Work to complete: From the line with "455x255 pixels." through the line with "Click bronze medal", repeat the entries verbatim, both end lines included, and add nothing.

Source material:

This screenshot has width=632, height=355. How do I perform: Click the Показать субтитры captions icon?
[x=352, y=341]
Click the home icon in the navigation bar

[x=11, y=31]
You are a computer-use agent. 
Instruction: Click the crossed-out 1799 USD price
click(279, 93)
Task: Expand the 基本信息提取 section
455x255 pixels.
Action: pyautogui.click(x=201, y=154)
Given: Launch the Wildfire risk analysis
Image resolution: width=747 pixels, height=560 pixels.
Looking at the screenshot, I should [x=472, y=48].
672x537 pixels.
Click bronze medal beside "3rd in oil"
---
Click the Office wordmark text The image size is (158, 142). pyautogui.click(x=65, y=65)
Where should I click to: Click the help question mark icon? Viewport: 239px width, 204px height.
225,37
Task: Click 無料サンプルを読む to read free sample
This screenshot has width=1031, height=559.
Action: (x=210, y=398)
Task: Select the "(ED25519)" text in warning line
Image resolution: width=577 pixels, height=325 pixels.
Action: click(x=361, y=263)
---
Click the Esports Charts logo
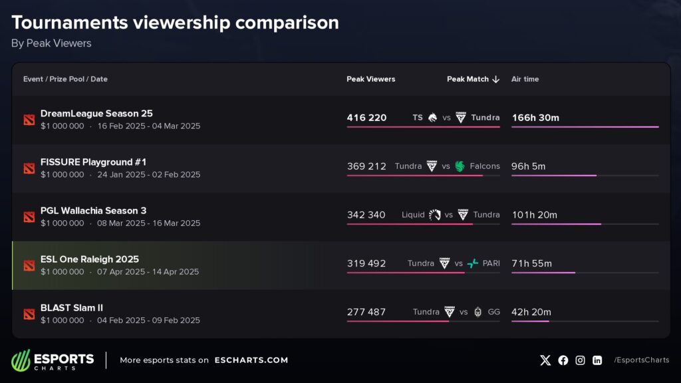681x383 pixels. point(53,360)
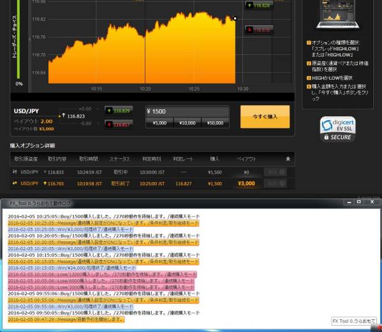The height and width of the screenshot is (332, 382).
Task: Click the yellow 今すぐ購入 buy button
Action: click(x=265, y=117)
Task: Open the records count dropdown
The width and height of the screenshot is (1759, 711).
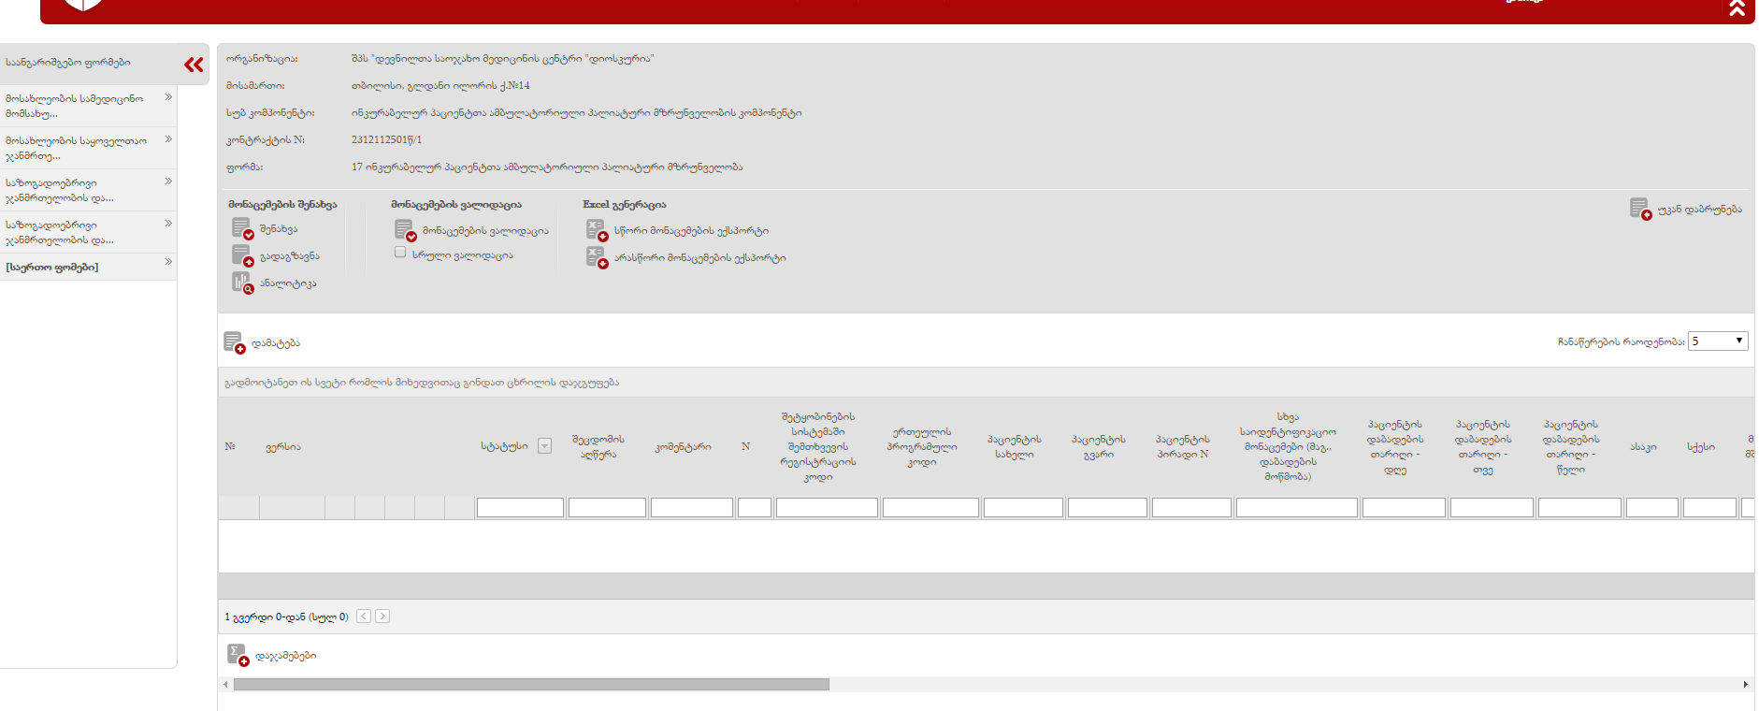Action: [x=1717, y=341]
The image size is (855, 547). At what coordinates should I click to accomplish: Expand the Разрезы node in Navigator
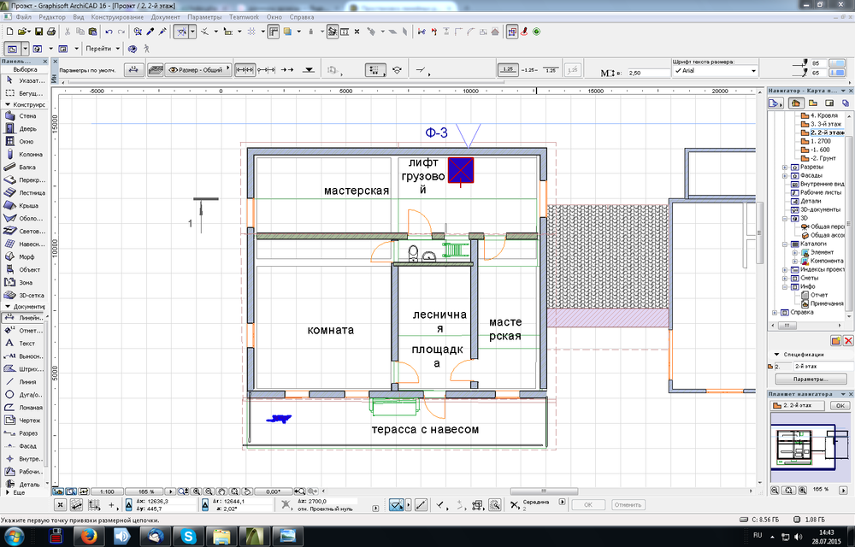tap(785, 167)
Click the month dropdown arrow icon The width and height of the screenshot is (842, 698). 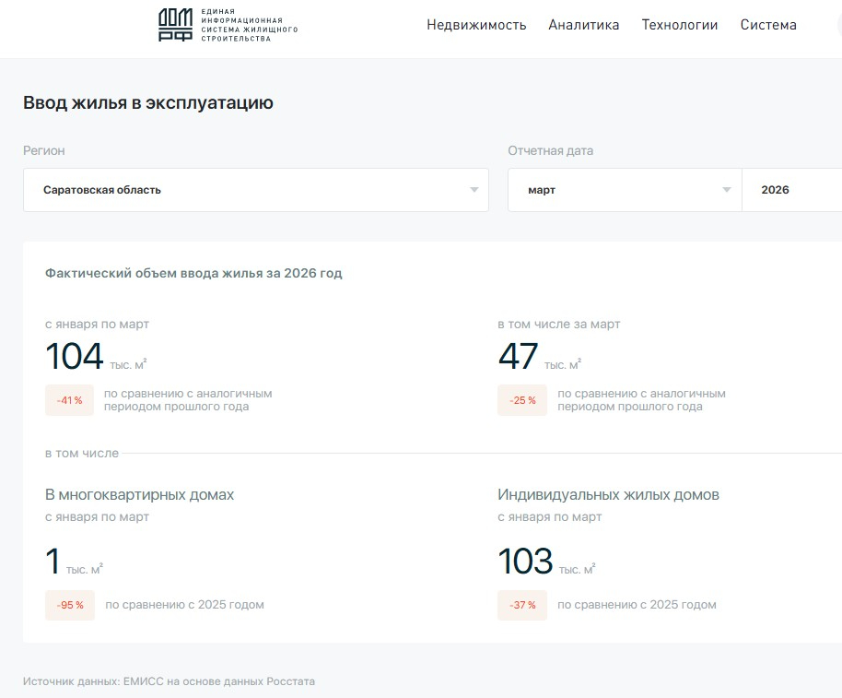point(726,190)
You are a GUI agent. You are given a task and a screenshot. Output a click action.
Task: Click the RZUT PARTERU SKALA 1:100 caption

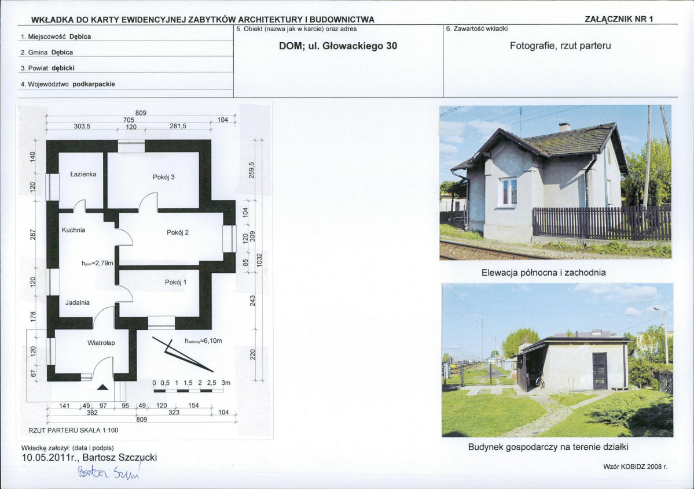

Solution to this task:
455x255 pixels.
Action: pyautogui.click(x=201, y=154)
Given: Launch the Wildfire risk analysis
Image resolution: width=747 pixels, height=560 pixels.
Looking at the screenshot, I should [x=472, y=48].
672x537 pixels.
Click bronze medal beside "3rd in oil"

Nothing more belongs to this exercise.